Denis Pascal, magnifique interprète de Chopin

L’association des Concerts Vinteuil, aux destinées de laquelle veille attentivement Sylvain Durantel, célèbre dignement l’année Chopin. En invitant, dimanche après-midi, Denis Pascal à offrir un concert exclusivement dédié au maître de Varsovie, elle proposait aux mélomanes troyens à la fois des retrouvailles avec ce brillant concertiste, entendu il y a quelques semaines en soliste de l’Orchestre symphonique de l’Aube (2e Concerto de Chopin), et un grand moment de romantisme.
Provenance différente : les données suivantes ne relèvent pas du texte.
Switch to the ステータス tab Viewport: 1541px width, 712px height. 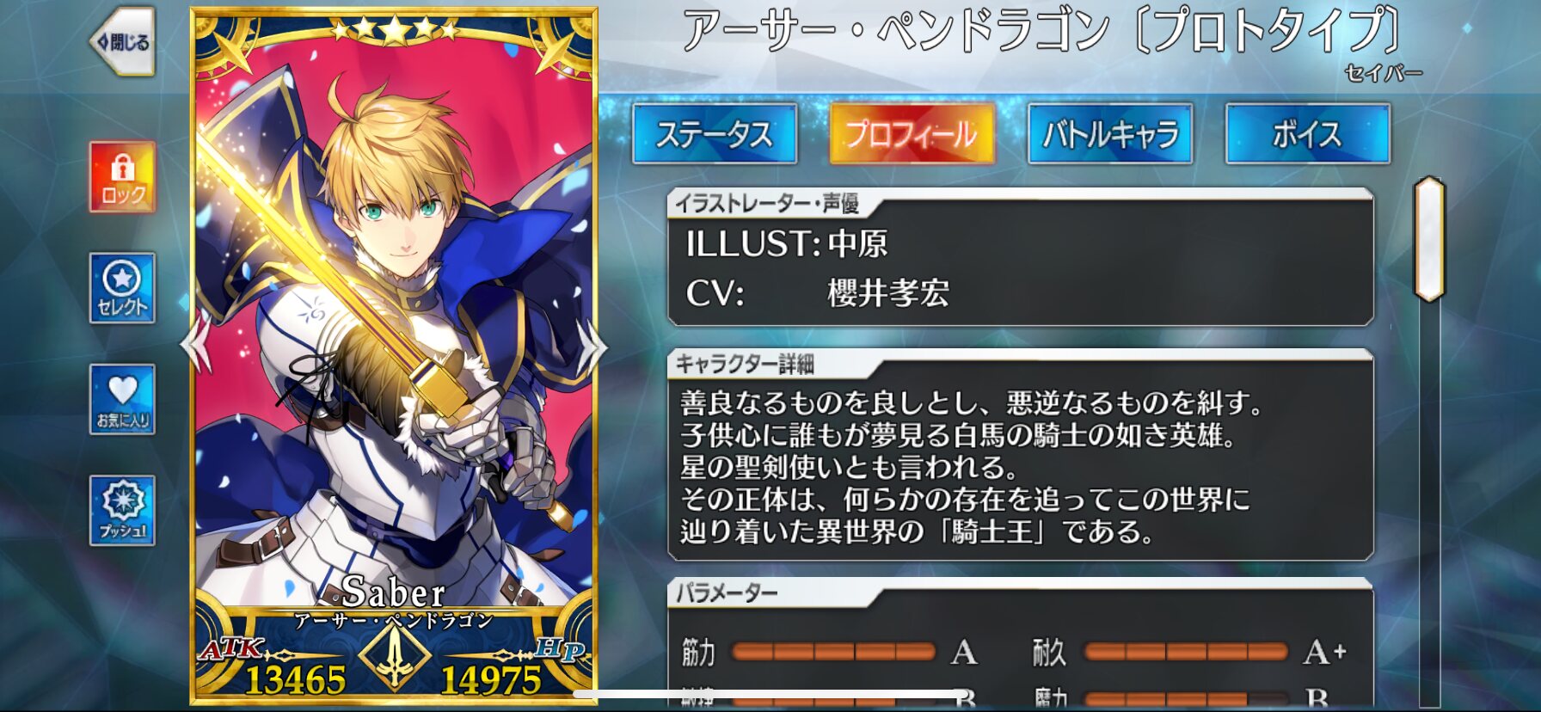point(715,134)
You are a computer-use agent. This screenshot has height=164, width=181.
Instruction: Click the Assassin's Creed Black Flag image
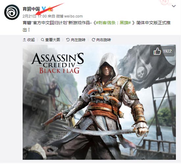point(99,102)
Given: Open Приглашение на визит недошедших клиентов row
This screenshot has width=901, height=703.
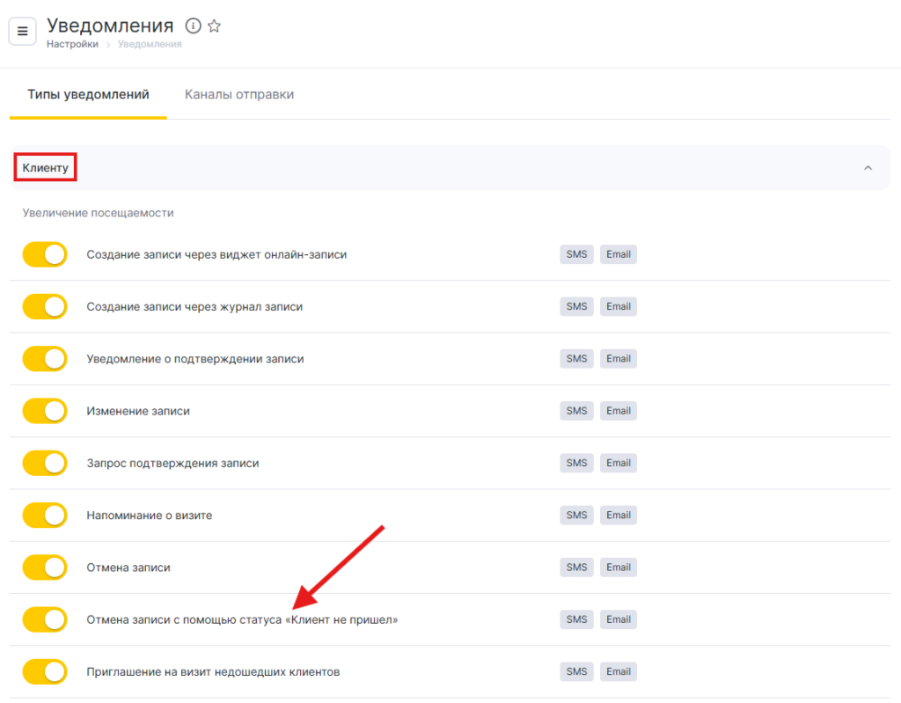Looking at the screenshot, I should pyautogui.click(x=213, y=672).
La salle Val-de-l’Isle a donc fait le plein et, tel qu’espéré, ce fut un récital de belle audience. Un de ces moments de haute qualité qui vous laisse des traces d’émotion inoubliables.
À son programme, Denis Pascal s’est refusé la facilité d’inscrire les œuvres les plus populaires et les plus jouées – pour ne pas dire rabâchées – de Frédéric Chopin. Rendre hommage à ce compositeur et pianiste d’exception pour le bicentenaire de sa naissance, c’est aussi interpréter des pièces élues par sa propre sensibilité, soient-elles moins “connues”. Ce qu’a fait Denis Pascal, lui aussi « divin traducteur des choses divines », selon la formule de Balzac qualifiant Chopin interprète de lui-même.
Pendant près de deux heures, libre de toute partition, se laissant guider par l’inspiration du moment, étonnamment concentré, le talent virtuose, Denis Pascal a emporté son auditoire dans les sinuosités, ondulations et contrastes sublimes de l’écriture chopinienne, enchaînant Nocturnes et Mazurkas, Ballade, Polonaises et la géniale Sonate n°2 en si bémol mineur dite « Funèbre », de construction étonnante de modernité et surtout d’une émouvante densité.
Soliste reconnu de classe internationale et pédagogue unanimement apprécié, Denis Pascal est, aujourd’hui, professeur au conservatoire national supérieur de musique de Lyon.